From the line containing "Task: Click the antenna" through the last line of the entries, output the text exactly. Pictures stay out.

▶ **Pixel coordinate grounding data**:
....
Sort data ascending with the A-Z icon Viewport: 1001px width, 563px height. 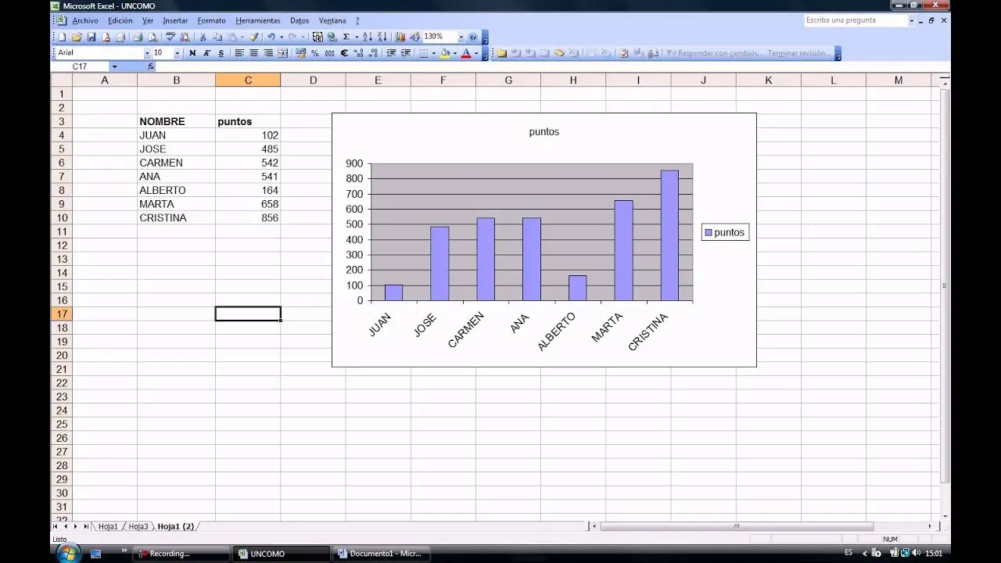pyautogui.click(x=368, y=36)
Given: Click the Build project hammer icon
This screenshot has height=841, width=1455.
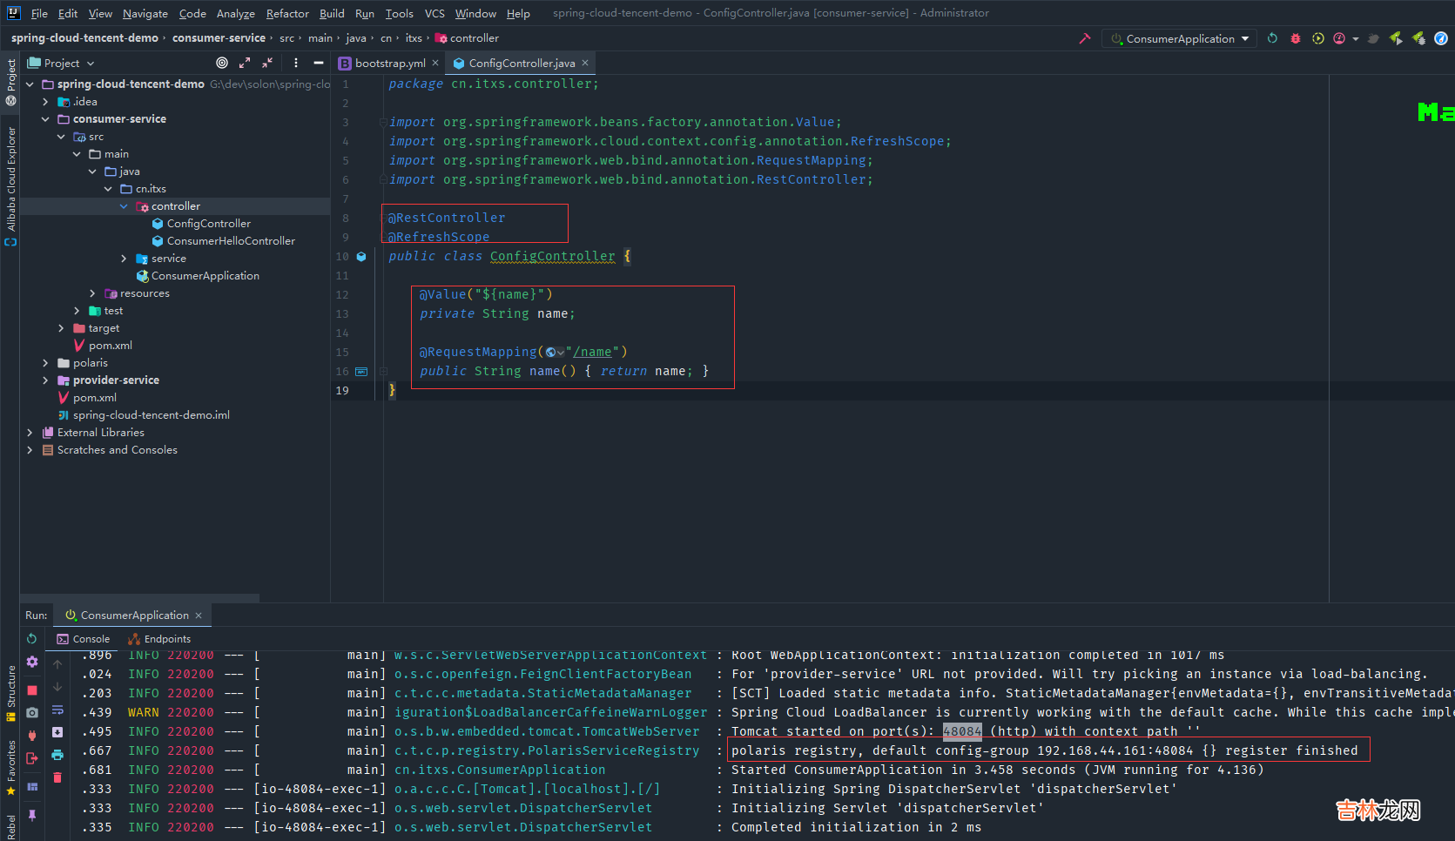Looking at the screenshot, I should [1084, 38].
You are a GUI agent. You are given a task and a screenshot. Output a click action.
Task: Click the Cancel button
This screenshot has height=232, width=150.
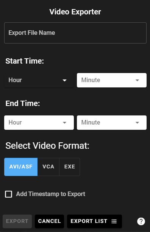50,221
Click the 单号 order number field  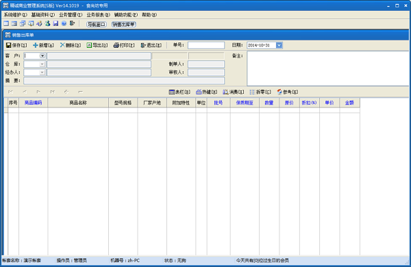[x=206, y=45]
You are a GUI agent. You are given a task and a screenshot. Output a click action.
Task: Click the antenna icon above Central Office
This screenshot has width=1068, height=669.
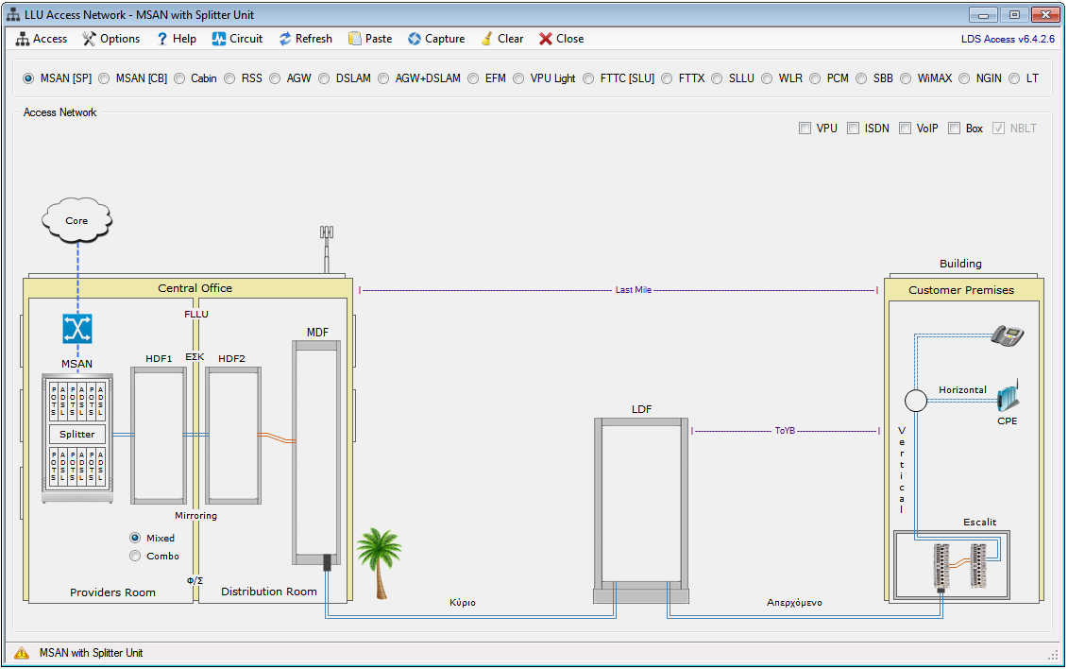(x=327, y=244)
....
▶ **RESPONSE FOR THIS EXERCISE**:
Task: Click the antenna icon above Central Office
This screenshot has width=1068, height=669.
(x=327, y=244)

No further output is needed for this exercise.